Tenho visto no meio espírita uma ginástica de argumentos falaciosos para tentar “forçar” e “provar” a existência de cidades no mundo espiritual. Os que tentam fazer isso tem como objetivo salvar as obras mediúnicas – em especial a do Espírito André Luiz. Segundo Kardec, na introdução de “O evangelho segundo o Espiritismo”, os princípios da doutrina são construídos usando, além do controle universal do ensino dos Espíritos (C.U.E.E), a lógica e razão, sendo que estes últimos são os mais importantes para Kardec.

Na “Revue Spirite”, de fevereiro 1868 no artigo “Os messias do Espiritismo” e, logo após, no artigo de março “Comentários sobre os messias do Espiritismo”, Kardec publica uma série de comunicações sobre esse assunto e comenta:

“A opinião da maioria dos Espíritos é um poderoso controle para o valor dos princípios da Doutrina, mas não exclui o do julgamento e da razão cujo uso incessante todos os Espíritos sérios recomendam. Quando o ensino se generaliza espontaneamente sobre uma questão, num determinado sentido, é um indício certo de que tal questão chegou ao seu tempo. Mas a oportunidade, no caso de que se trata, não é uma questão de princípio, e julgamos que não deveríamos esperar o conselho da maioria para esta publicação, porquanto sua utilidade nos estava demonstrada. Seria puerilidade crer que, fazendo abnegação de nossa iniciativa, não obedeceríamos, como instrumento passivo, senão a um pensamento que se nos impunha”.

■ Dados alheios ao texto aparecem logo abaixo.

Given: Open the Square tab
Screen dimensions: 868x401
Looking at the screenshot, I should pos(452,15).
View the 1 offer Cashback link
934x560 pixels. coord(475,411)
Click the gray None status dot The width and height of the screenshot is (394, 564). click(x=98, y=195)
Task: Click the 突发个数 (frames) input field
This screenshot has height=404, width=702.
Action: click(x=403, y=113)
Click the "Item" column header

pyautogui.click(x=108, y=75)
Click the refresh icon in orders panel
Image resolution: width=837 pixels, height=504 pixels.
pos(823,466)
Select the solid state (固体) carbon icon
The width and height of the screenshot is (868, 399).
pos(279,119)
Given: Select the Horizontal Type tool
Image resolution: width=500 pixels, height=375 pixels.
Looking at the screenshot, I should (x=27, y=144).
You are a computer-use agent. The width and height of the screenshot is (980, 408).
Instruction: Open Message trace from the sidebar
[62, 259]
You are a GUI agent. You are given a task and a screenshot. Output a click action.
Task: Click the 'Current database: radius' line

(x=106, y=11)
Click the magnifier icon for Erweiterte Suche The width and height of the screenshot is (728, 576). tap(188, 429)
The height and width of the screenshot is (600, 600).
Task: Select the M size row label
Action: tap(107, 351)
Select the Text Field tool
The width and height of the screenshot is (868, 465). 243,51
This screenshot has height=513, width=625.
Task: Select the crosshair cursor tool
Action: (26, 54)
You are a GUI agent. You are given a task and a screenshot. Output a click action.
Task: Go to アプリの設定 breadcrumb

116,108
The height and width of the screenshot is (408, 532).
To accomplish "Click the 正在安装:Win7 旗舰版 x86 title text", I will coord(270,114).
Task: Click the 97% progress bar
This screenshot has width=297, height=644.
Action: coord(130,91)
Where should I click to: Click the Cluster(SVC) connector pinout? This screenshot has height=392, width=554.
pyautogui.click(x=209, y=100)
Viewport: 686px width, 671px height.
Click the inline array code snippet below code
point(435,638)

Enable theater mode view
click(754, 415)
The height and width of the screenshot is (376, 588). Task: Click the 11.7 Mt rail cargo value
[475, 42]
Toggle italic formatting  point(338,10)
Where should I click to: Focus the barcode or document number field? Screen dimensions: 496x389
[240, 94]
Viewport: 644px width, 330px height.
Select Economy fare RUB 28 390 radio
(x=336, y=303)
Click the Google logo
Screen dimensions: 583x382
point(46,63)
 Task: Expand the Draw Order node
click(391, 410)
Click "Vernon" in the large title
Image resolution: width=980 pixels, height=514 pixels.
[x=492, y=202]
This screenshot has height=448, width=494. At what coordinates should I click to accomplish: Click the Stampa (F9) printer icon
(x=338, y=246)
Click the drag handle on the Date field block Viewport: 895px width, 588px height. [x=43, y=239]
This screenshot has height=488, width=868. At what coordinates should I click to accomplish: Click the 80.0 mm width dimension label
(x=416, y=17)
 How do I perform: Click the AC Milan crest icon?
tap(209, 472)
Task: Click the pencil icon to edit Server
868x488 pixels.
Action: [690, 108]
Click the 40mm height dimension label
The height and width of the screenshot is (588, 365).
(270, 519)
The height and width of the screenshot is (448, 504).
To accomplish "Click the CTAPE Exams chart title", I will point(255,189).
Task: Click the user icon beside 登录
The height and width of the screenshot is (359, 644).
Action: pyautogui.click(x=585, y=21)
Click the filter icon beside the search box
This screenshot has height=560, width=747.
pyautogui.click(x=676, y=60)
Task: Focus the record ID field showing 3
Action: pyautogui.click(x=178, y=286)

Dito isto, vamos elencar em três pontos, aquilo que podemos destacar, a partir da lógica racional espírita, como aspectos de análise em relação ao tema proposto:

Primeiro.

Alguns pesquisadores apresentam textos onde mostram que as “colônias” foram ditas em outras fontes antes de Kardec e pós a construção da doutrina, tentando usar, transversalmente, o método do C.U.E.E., mas o fazem de maneira distorcida sem o uso da racionalidade. Desprezam, assim, o próprio artigo contido na “Revue” (“Comunicação de Swedemborg”, Novembro, 1859), na qual o Espírito (que tinha, antes, uma doutrina onde descrevia uma Jerusalém astral) nega o que ele disse e afirma que estava fascinado. Também temos o artigo “Mobiliário de além-túmulo”, da “Revue” de agosto de 1859, em que são feitos questionamentos ao Espírito São Luiz, arrematados com este comentário de Kardec:
“A teoria acima pode resumir-se assim: O Espírito age sobre a matéria; tira da matéria primitiva universal os elementos necessários para, à vontade, formar objetos com a aparência dos diversos corpos existentes na Terra. Também pode operar sobre a matéria elementar, por sua vontade, uma transformação íntima que lhe dá determinadas propriedades. Essa faculdade é inerente à natureza do Espírito, que muitas vezes a exerce, quando necessário, como um ato instintivo, que não chega a perceber. Os objetos formados pelos Espíritos têm uma existência temporária, subordinada à sua vontade ou à necessidade. Ele pode fazê-los e desfazê-los à vontade. Em certos casos, aos olhos das pessoas vivas, esses objetos podem ter todas as aparências da realidade, isto é, tornar-se momentaneamente visíveis e até tangíveis. Há formação, mas não criação, visto que o Espírito nada pode tirar do nada.”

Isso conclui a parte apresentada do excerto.